How do I become a footwear maker and finisher?

female apprentice as a footwear maker with her trainer
© ISC Germany
Skill and a sense of fashion are the requirements for training as a footwear maker and finisher. There was a time when the job was in crisis—too many companies were going abroad. Today the sector is certainly not big. However, once again, there is a desperate need for footwear makers and finishers.
250 individual parts and 140 work steps—producing a shoe is a complex matter. "Many people have no idea what's involved," said Christa Deingruber from the Federal Association of the German Footwear and Leather Goods Industry.

If you can master each of these individual steps, you can call yourself a footwear maker and finisher. Uwe Hartmann, operations and training manager at the Carl Semler shoe factory in Pirmasens in Rhineland-Palatinate explains that the three year dual education and training chronologically follows the production of a shoe. It starts off with materials science in the leather store. "There they learn what the leather looks like and how it is produced."

The work requires concentration. The footwear makers and finishers cut the individual parts to size—these will later form a shoe—punch out the soles, and put them together. They pull the uppers onto the last and then stitch or glue the sole and the upper together. "I particularly enjoy the variety of the work steps involved and working with the leather," explains Philip Burkhart, who is in the second year of his training with Carl Semler.

Aspiring footwear makers and finishers should be motivated, responsible, independent and reliable and should also have a creative streak explains Dreingruber, adding that a sense of fashion is also required in addition to the craft skills.

"I have always been interested in making shoes," explains Selina-Sophie Franz, also a trainee with Carl Semler. She says that she particularly enjoys her work in the sewing room where the individual parts are stitched together. She finds some things more difficult than others. "Operating the huge machines is not so easy," explains the 20 year-old.

Both of the trainees come from the area around Primasens where, traditionally, many shoe producers have been based. The specialist German footwear school is also based here. The sector has not been left untouched by globalisation. At the start of the 2000s, many German shoe manufacturers moved their production abroad, explains Cristiane Reuter from the Federal Institute for Vocational Education and Training (BIBB) in Bonn.

Reuter says that footwear makers and finishers are now once again in demand. She says she rates the job prospects in the industry as good even though the sector is comparatively small. The opportunities for career advancement are, however, very good. "Skilled craft training as a footwear maker and finisher is the ideal basis for a professional career in the footwear industry," explains Dreingruber. Many managers started out as footwear makers and finishers.

Uwe Hartmann states that, depending on their year of training, trainees earn between 710 Euro and 830 Euro at Carl Semler, while the starting salary for qualified footwear makers and finishers is approximately 1,600 Euro. There is no formal requirement for any specific school leaving certificate for training as a shoemaker and finisher. Although, in practice, most trainees have the intermediate level school leaving certificate.
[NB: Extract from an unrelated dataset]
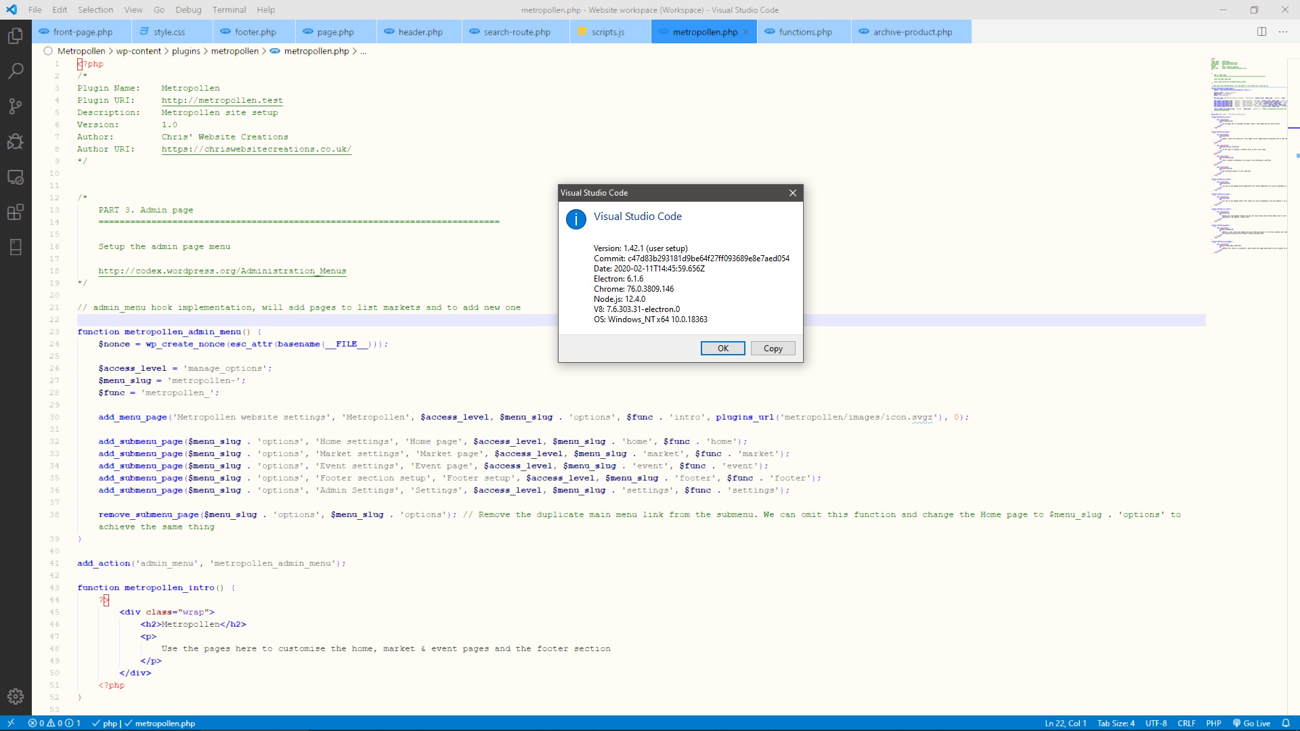Viewport: 1300px width, 731px height.
Task: Click Copy in the version info dialog
Action: tap(773, 348)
Nevertheless, many companies struggle to find new recruits, explains Cristiane Reuter. The job can also be tough, she adds. Working as a footwear maker and finisher also means being on your feet for a long time and having to cope with noise and unpleasant smells.

Because the materials and techniques for footwear makers and finishers are constantly developing, a new training regulation entered into force on 1 August 2017.

Reuter explains that there were changes in the areas of materials, production processes and in the variety of finish methods in particular. She points out that while traditional men's and women's shoe fashion is stagnating, the area of safety shoes and sports shoes is growing in importance.